Welcome as these steps are (though some certainly did not require a year to be accomplished), there remains the widely acknowledged “elephant in the room.” This particular pachyderm is restless. In its first year, beginning six months after aggressively diluting the historic pro-life Republican platform, the Trump administration:
- Approved a cheaper generic version of the abortion pill mifepristone, a drug which is likely responsible in toto for more than two-thirds of U.S. abortions;
- Opposed several pro-life states in federal court seeking to enforce their state laws barring telehealth distribution of the abortion pill regimen;
- Carried out its 2024 campaign pledge, first articulated by then-candidate J.D. Vance, to support access to mifepristone as approved by the Food and Drug Administration;
- Cast doubt, in the president’s own words, on its determination to protect the half-century old Hyde Amendment and its application to health insurance plans financed under the tax credit scheme known as Obamacare.

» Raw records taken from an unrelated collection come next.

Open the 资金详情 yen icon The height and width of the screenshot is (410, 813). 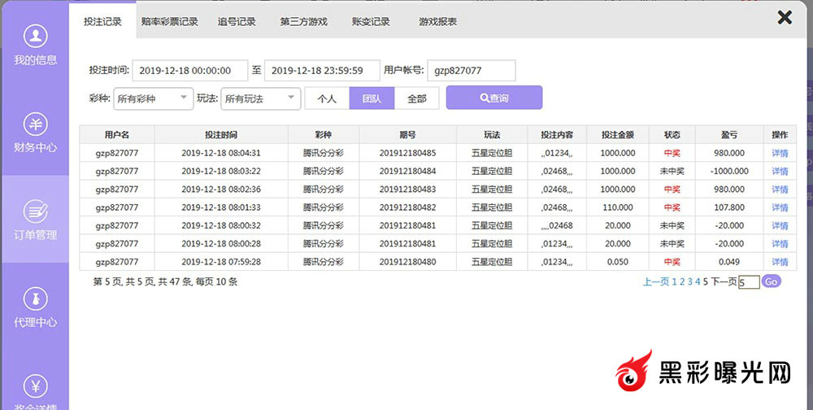click(35, 385)
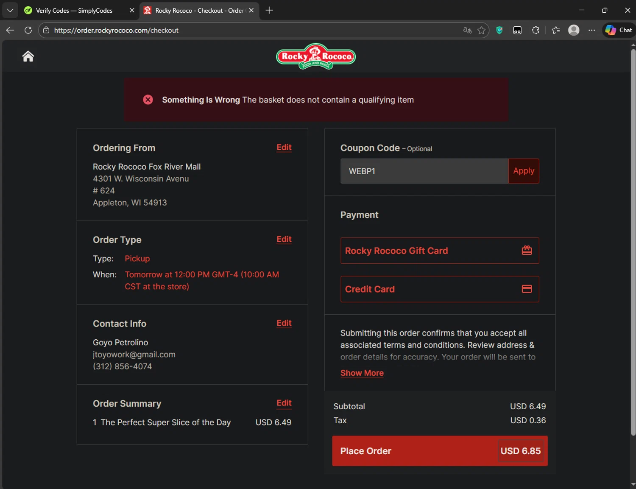Click the Rocky Rococo logo
Screen dimensions: 636x489
pyautogui.click(x=316, y=56)
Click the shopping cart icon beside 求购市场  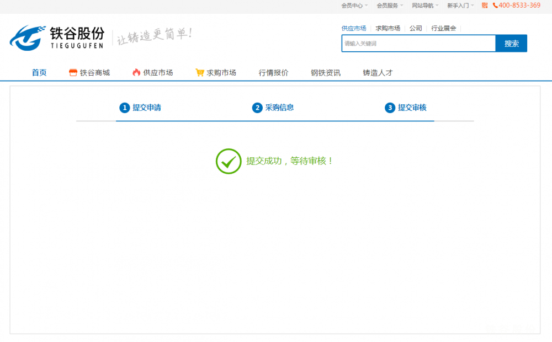point(200,72)
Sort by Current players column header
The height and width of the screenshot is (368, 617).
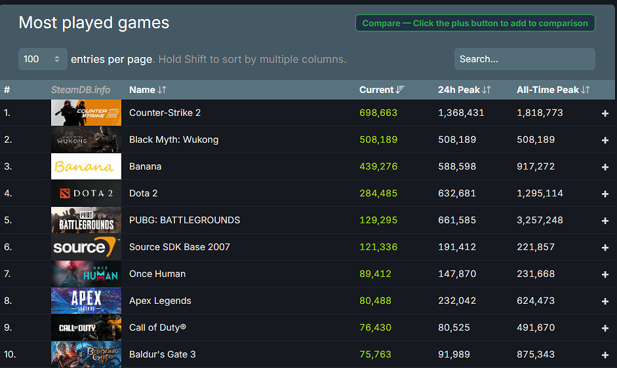(382, 90)
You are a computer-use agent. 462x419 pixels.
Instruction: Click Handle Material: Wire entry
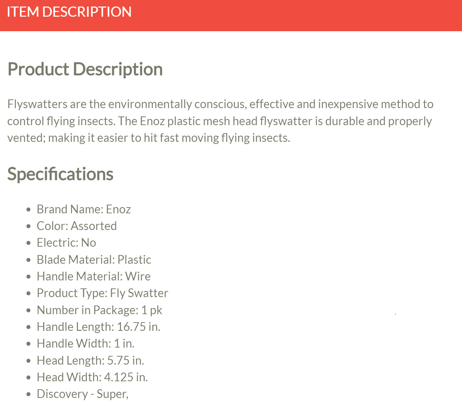[x=94, y=276]
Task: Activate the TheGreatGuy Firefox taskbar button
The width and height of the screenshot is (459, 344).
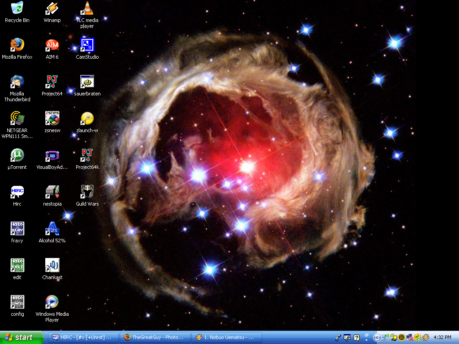Action: point(155,337)
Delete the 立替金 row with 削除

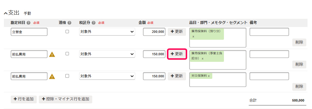point(299,42)
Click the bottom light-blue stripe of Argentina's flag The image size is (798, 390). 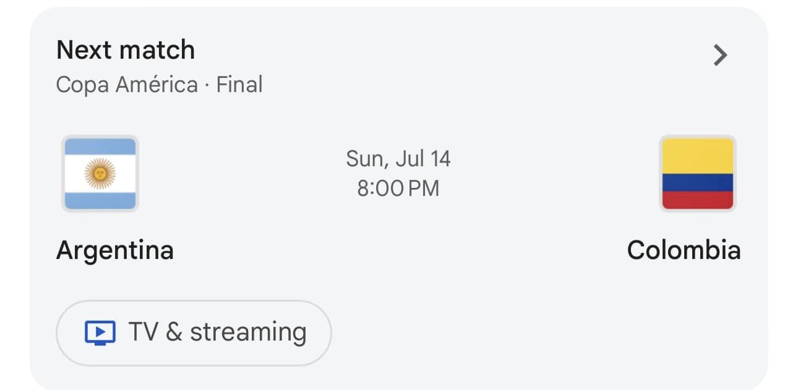coord(100,200)
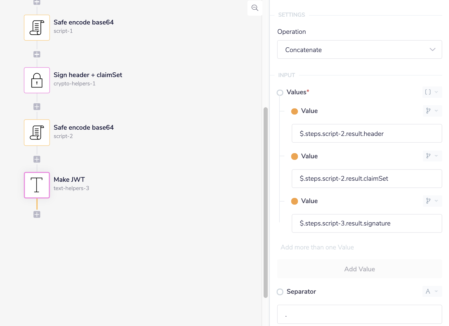Open the Operation Concatenate dropdown
This screenshot has width=449, height=326.
[x=359, y=49]
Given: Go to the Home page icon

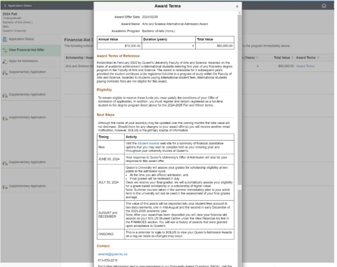Looking at the screenshot, I should point(324,6).
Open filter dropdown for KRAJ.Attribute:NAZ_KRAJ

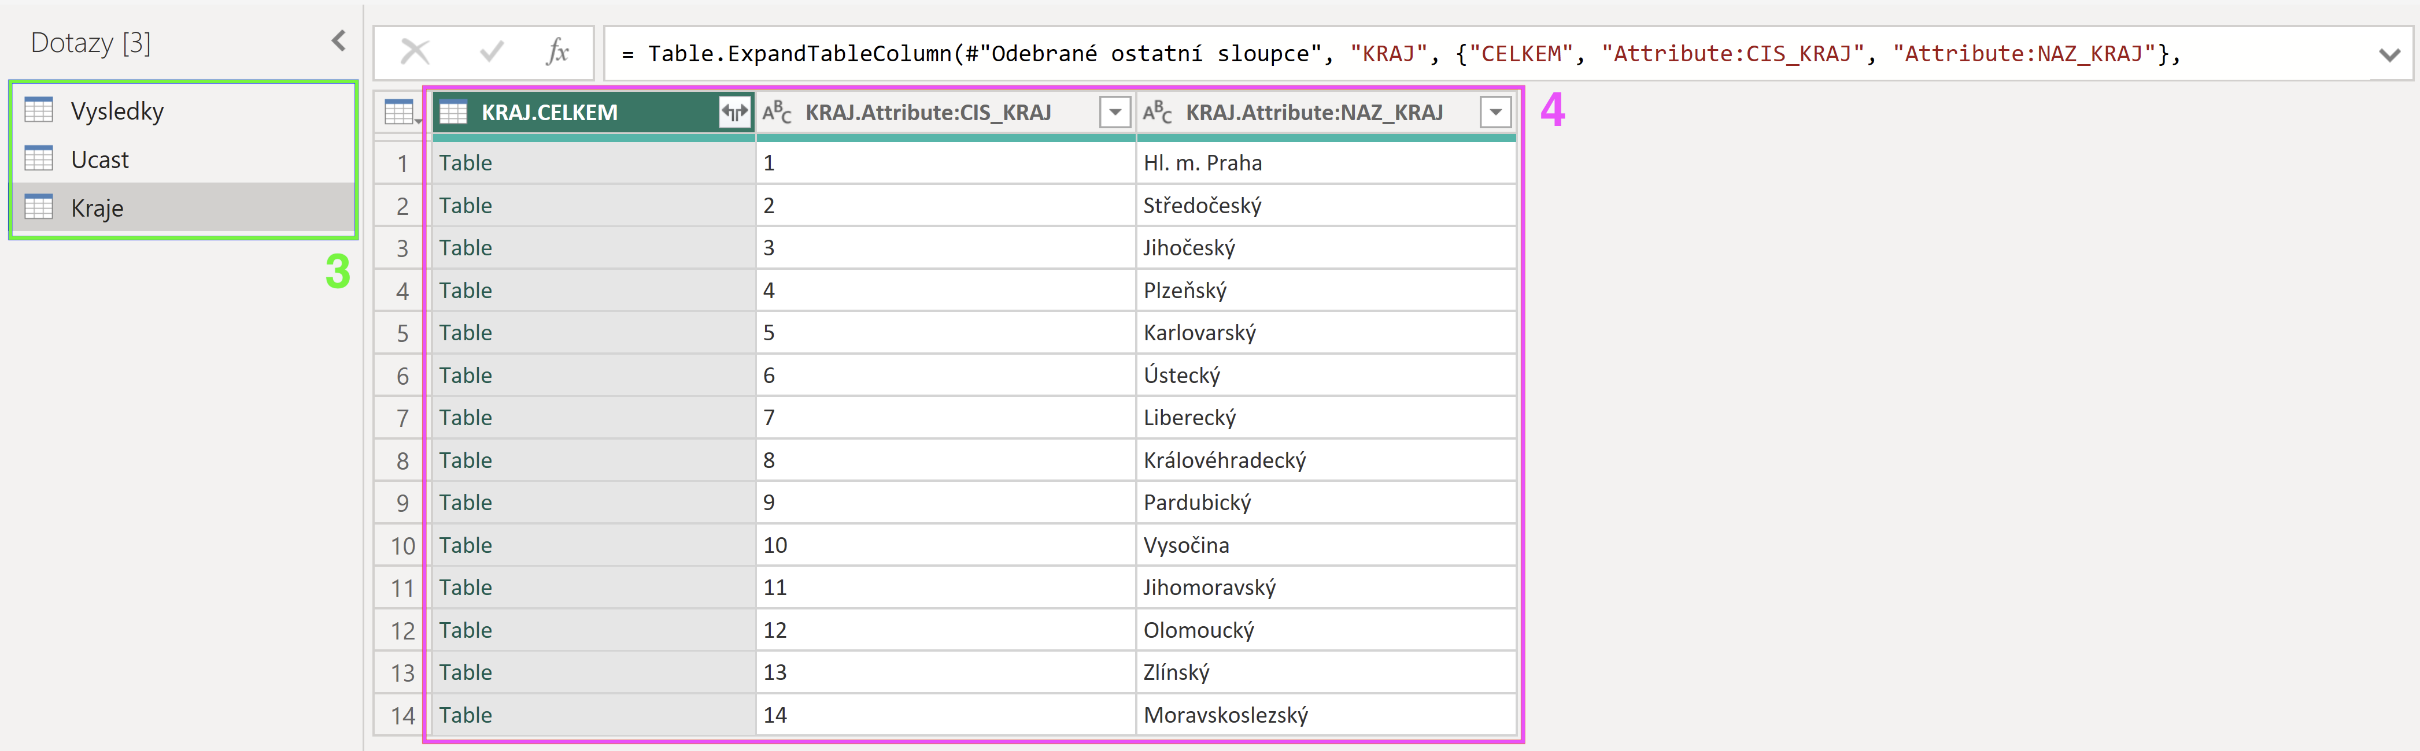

Then, to top matters off, just days after the buses bearing excited marchers left Washington, D.C., the Trump Department of Justice lent its weight again to protecting a federal abortion policy from action by the states, actions that the Trump administration had said would be the proper level of government for decisions on life. On Tuesday of this week, the DOJ filed a brief in a case brought by the state of Louisiana, which has passed legislation to treat mifepristone as a controlled substance and now seeks to prosecute entities that prescribe and ship abortion pills into the state in violation of its life-protection statutes. The Trump administration challenges Louisiana’s standing to bring the lawsuit in the first place and contends that Louisiana’s action is premature, as the administration itself may take action on the pills after FDA review. The brief likewise opposes the standing of a Louisiana woman who was subjected to the abortion pill when a boyfriend ordered them from another state and pressured her to take them.
All rhetoric aside, the administration has not earned public trust on this array of questions. Its consistent defense of inaction has been purely political — that avoiding the issue or demoting it to the states is necessary for their own victory at the ballot box. The FDA case underscores how the idea of a states-only legal regimen cannot work in the era of pharmaceutical abortions. In August 2024, J.D. Vance told the nation the Trump-Vance ticket would “veto a national abortion ban” if it came to the president’s desk. “I can absolutely commit that,” Vance said on “Meet the Press.” It is not hard to see why the administration has not earned the benefit of the doubt about their intentions with respect to an FDA review that will certainly override the states and is contributing to the loss of a million lives and harm to many thousands of women each year.
With these confusing and contradictory signals proceeding, there is no doubt that marches for life must continue in state capitals and, above all, in Washington. When it comes to the urgency of the stakes involved, look no further than to the speeches of the people making our national decisions for and against life.
Chuck Donovan served in the Reagan White House as a senior writer and as Deputy Director of Presidential Correspondence until early 1989. He was executive vice president of Family Research Council, a senior fellow at The Heritage Foundation, and founder/president of Charlotte Lozier Institute from 2011 to 2024. He has written and spoken extensively on issues in life and family policy.